_WHAT YOU SHOULD DO_: Retype each of the following entries verbatim, keeping every character and line break unchanged.

_GIVEN RECORDS_:
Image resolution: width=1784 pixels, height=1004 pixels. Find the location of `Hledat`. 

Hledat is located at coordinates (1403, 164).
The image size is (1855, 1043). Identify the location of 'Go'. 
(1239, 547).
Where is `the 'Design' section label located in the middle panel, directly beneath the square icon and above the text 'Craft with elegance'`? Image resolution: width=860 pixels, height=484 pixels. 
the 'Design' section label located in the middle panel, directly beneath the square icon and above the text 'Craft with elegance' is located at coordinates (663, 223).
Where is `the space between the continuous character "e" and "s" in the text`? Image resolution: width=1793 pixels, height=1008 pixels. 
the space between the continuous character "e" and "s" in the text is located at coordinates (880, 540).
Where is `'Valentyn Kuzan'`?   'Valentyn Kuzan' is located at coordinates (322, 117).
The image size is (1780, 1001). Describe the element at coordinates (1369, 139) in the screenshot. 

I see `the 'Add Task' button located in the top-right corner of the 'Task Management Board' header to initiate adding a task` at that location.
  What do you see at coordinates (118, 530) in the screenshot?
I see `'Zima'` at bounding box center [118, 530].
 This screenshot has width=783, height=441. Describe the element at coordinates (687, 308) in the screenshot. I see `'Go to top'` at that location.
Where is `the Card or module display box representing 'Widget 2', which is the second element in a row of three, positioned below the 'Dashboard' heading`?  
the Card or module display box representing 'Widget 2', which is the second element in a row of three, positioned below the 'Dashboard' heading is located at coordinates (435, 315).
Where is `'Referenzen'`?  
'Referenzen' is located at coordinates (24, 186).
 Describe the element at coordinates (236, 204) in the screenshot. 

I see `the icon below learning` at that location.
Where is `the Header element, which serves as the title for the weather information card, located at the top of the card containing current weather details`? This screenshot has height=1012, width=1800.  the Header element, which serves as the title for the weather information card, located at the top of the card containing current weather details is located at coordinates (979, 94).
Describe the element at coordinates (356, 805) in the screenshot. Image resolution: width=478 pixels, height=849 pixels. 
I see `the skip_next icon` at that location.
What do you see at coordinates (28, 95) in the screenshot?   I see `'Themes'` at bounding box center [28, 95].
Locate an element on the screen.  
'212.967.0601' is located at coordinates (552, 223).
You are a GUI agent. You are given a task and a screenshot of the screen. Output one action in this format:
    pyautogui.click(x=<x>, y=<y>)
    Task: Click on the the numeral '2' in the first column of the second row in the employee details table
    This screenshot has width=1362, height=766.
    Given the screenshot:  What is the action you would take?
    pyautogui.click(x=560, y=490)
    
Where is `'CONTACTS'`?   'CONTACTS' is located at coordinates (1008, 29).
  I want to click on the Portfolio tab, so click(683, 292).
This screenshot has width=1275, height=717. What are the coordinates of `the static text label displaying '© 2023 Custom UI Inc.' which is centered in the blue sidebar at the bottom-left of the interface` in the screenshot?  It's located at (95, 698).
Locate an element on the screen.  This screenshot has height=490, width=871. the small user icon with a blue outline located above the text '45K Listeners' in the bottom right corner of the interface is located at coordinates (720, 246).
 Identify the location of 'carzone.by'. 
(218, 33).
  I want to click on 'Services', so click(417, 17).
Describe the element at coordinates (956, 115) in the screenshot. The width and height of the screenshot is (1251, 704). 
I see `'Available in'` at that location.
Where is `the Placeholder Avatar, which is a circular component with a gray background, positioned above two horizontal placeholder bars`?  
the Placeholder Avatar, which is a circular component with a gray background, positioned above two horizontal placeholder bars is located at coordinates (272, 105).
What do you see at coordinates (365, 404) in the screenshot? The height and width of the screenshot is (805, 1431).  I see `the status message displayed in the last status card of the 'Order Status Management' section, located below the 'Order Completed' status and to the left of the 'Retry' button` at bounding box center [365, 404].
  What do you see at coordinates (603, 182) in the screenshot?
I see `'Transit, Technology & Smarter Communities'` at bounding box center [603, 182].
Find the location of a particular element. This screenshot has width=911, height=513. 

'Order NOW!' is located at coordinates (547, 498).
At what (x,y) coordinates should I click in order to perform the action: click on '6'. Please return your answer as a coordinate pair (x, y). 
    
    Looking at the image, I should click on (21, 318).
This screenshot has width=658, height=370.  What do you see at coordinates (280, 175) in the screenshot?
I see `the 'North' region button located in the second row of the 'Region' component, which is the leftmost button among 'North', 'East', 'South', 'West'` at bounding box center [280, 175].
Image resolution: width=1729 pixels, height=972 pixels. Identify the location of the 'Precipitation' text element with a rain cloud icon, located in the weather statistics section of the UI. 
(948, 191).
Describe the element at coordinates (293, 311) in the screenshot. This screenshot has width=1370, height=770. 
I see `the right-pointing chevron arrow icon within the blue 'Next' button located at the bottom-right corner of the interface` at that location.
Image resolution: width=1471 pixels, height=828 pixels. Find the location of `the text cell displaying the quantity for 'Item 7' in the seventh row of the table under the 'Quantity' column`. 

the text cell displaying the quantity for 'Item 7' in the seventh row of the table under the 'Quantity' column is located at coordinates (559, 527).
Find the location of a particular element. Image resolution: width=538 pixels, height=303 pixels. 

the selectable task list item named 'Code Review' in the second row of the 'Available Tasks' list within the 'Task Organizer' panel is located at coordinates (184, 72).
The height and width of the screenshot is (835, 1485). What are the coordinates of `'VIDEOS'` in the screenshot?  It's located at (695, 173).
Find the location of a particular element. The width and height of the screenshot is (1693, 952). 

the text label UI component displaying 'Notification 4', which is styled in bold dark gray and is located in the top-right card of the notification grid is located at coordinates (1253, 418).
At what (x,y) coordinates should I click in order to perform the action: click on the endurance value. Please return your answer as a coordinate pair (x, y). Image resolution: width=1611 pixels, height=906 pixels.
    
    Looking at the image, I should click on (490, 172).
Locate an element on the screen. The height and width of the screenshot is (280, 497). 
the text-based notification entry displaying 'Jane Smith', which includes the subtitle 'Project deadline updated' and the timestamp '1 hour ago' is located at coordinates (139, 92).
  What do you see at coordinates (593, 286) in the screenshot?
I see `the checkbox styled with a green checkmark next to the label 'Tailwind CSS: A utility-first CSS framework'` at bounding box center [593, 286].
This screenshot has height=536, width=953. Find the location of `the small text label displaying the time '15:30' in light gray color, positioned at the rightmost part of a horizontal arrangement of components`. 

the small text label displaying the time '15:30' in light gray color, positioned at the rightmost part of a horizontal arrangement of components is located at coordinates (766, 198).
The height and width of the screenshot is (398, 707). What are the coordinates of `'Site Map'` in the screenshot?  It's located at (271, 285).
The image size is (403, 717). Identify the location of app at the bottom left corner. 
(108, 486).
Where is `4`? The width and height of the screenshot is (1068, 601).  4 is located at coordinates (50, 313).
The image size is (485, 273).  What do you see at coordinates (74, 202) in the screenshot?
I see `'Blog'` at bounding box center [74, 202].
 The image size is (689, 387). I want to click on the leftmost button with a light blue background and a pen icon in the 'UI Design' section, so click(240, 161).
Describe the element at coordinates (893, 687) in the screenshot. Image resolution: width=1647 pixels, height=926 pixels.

_EXERCISE SOLUTION_:
Image resolution: width=1784 pixels, height=1004 pixels. Find the location of `Hledat`. 

Hledat is located at coordinates (1403, 164).
The image size is (1855, 1043). Identify the location of 'Go'. 
(1239, 547).
Where is `the 'Design' section label located in the middle panel, directly beneath the square icon and above the text 'Craft with elegance'`? Image resolution: width=860 pixels, height=484 pixels. 
the 'Design' section label located in the middle panel, directly beneath the square icon and above the text 'Craft with elegance' is located at coordinates (663, 223).
Where is `the space between the continuous character "e" and "s" in the text`? Image resolution: width=1793 pixels, height=1008 pixels. 
the space between the continuous character "e" and "s" in the text is located at coordinates (880, 540).
Where is `'Valentyn Kuzan'`?   'Valentyn Kuzan' is located at coordinates (322, 117).
The image size is (1780, 1001). Describe the element at coordinates (1369, 139) in the screenshot. 

I see `the 'Add Task' button located in the top-right corner of the 'Task Management Board' header to initiate adding a task` at that location.
  What do you see at coordinates (118, 530) in the screenshot?
I see `'Zima'` at bounding box center [118, 530].
 This screenshot has width=783, height=441. Describe the element at coordinates (687, 308) in the screenshot. I see `'Go to top'` at that location.
Where is `the Card or module display box representing 'Widget 2', which is the second element in a row of three, positioned below the 'Dashboard' heading`?  
the Card or module display box representing 'Widget 2', which is the second element in a row of three, positioned below the 'Dashboard' heading is located at coordinates (435, 315).
Where is `'Referenzen'`?  
'Referenzen' is located at coordinates (24, 186).
 Describe the element at coordinates (236, 204) in the screenshot. 

I see `the icon below learning` at that location.
Where is `the Header element, which serves as the title for the weather information card, located at the top of the card containing current weather details`? This screenshot has height=1012, width=1800.  the Header element, which serves as the title for the weather information card, located at the top of the card containing current weather details is located at coordinates (979, 94).
Describe the element at coordinates (356, 805) in the screenshot. Image resolution: width=478 pixels, height=849 pixels. 
I see `the skip_next icon` at that location.
What do you see at coordinates (28, 95) in the screenshot?   I see `'Themes'` at bounding box center [28, 95].
Locate an element on the screen.  
'212.967.0601' is located at coordinates (552, 223).
You are a GUI agent. You are given a task and a screenshot of the screen. Output one action in this format:
    pyautogui.click(x=<x>, y=<y>)
    Task: Click on the the numeral '2' in the first column of the second row in the employee details table
    This screenshot has width=1362, height=766.
    Given the screenshot:  What is the action you would take?
    pyautogui.click(x=560, y=490)
    
Where is `'CONTACTS'`?   'CONTACTS' is located at coordinates (1008, 29).
  I want to click on the Portfolio tab, so click(683, 292).
This screenshot has width=1275, height=717. What are the coordinates of `the static text label displaying '© 2023 Custom UI Inc.' which is centered in the blue sidebar at the bottom-left of the interface` in the screenshot?  It's located at (95, 698).
Locate an element on the screen.  This screenshot has height=490, width=871. the small user icon with a blue outline located above the text '45K Listeners' in the bottom right corner of the interface is located at coordinates (720, 246).
 Identify the location of 'carzone.by'. 
(218, 33).
  I want to click on 'Services', so click(417, 17).
Describe the element at coordinates (956, 115) in the screenshot. The width and height of the screenshot is (1251, 704). 
I see `'Available in'` at that location.
Where is `the Placeholder Avatar, which is a circular component with a gray background, positioned above two horizontal placeholder bars`?  
the Placeholder Avatar, which is a circular component with a gray background, positioned above two horizontal placeholder bars is located at coordinates (272, 105).
What do you see at coordinates (365, 404) in the screenshot? The height and width of the screenshot is (805, 1431).  I see `the status message displayed in the last status card of the 'Order Status Management' section, located below the 'Order Completed' status and to the left of the 'Retry' button` at bounding box center [365, 404].
  What do you see at coordinates (603, 182) in the screenshot?
I see `'Transit, Technology & Smarter Communities'` at bounding box center [603, 182].
Find the location of a particular element. This screenshot has width=911, height=513. 

'Order NOW!' is located at coordinates (547, 498).
At what (x,y) coordinates should I click in order to perform the action: click on '6'. Please return your answer as a coordinate pair (x, y). 
    
    Looking at the image, I should click on (21, 318).
This screenshot has width=658, height=370.  What do you see at coordinates (280, 175) in the screenshot?
I see `the 'North' region button located in the second row of the 'Region' component, which is the leftmost button among 'North', 'East', 'South', 'West'` at bounding box center [280, 175].
Image resolution: width=1729 pixels, height=972 pixels. Identify the location of the 'Precipitation' text element with a rain cloud icon, located in the weather statistics section of the UI. 
(948, 191).
Describe the element at coordinates (293, 311) in the screenshot. This screenshot has width=1370, height=770. 
I see `the right-pointing chevron arrow icon within the blue 'Next' button located at the bottom-right corner of the interface` at that location.
Image resolution: width=1471 pixels, height=828 pixels. Find the location of `the text cell displaying the quantity for 'Item 7' in the seventh row of the table under the 'Quantity' column`. 

the text cell displaying the quantity for 'Item 7' in the seventh row of the table under the 'Quantity' column is located at coordinates (559, 527).
Find the location of a particular element. Image resolution: width=538 pixels, height=303 pixels. 

the selectable task list item named 'Code Review' in the second row of the 'Available Tasks' list within the 'Task Organizer' panel is located at coordinates (184, 72).
The height and width of the screenshot is (835, 1485). What are the coordinates of `'VIDEOS'` in the screenshot?  It's located at (695, 173).
Find the location of a particular element. The width and height of the screenshot is (1693, 952). 

the text label UI component displaying 'Notification 4', which is styled in bold dark gray and is located in the top-right card of the notification grid is located at coordinates (1253, 418).
At what (x,y) coordinates should I click in order to perform the action: click on the endurance value. Please return your answer as a coordinate pair (x, y). Image resolution: width=1611 pixels, height=906 pixels.
    
    Looking at the image, I should click on (490, 172).
Locate an element on the screen. The height and width of the screenshot is (280, 497). 
the text-based notification entry displaying 'Jane Smith', which includes the subtitle 'Project deadline updated' and the timestamp '1 hour ago' is located at coordinates (139, 92).
  What do you see at coordinates (593, 286) in the screenshot?
I see `the checkbox styled with a green checkmark next to the label 'Tailwind CSS: A utility-first CSS framework'` at bounding box center [593, 286].
This screenshot has height=536, width=953. Find the location of `the small text label displaying the time '15:30' in light gray color, positioned at the rightmost part of a horizontal arrangement of components`. 

the small text label displaying the time '15:30' in light gray color, positioned at the rightmost part of a horizontal arrangement of components is located at coordinates (766, 198).
The height and width of the screenshot is (398, 707). What are the coordinates of `'Site Map'` in the screenshot?  It's located at (271, 285).
The image size is (403, 717). Identify the location of app at the bottom left corner. 
(108, 486).
Where is `4`? The width and height of the screenshot is (1068, 601).  4 is located at coordinates (50, 313).
The image size is (485, 273).  What do you see at coordinates (74, 202) in the screenshot?
I see `'Blog'` at bounding box center [74, 202].
 The image size is (689, 387). I want to click on the leftmost button with a light blue background and a pen icon in the 'UI Design' section, so click(240, 161).
Describe the element at coordinates (893, 687) in the screenshot. Image resolution: width=1647 pixels, height=926 pixels.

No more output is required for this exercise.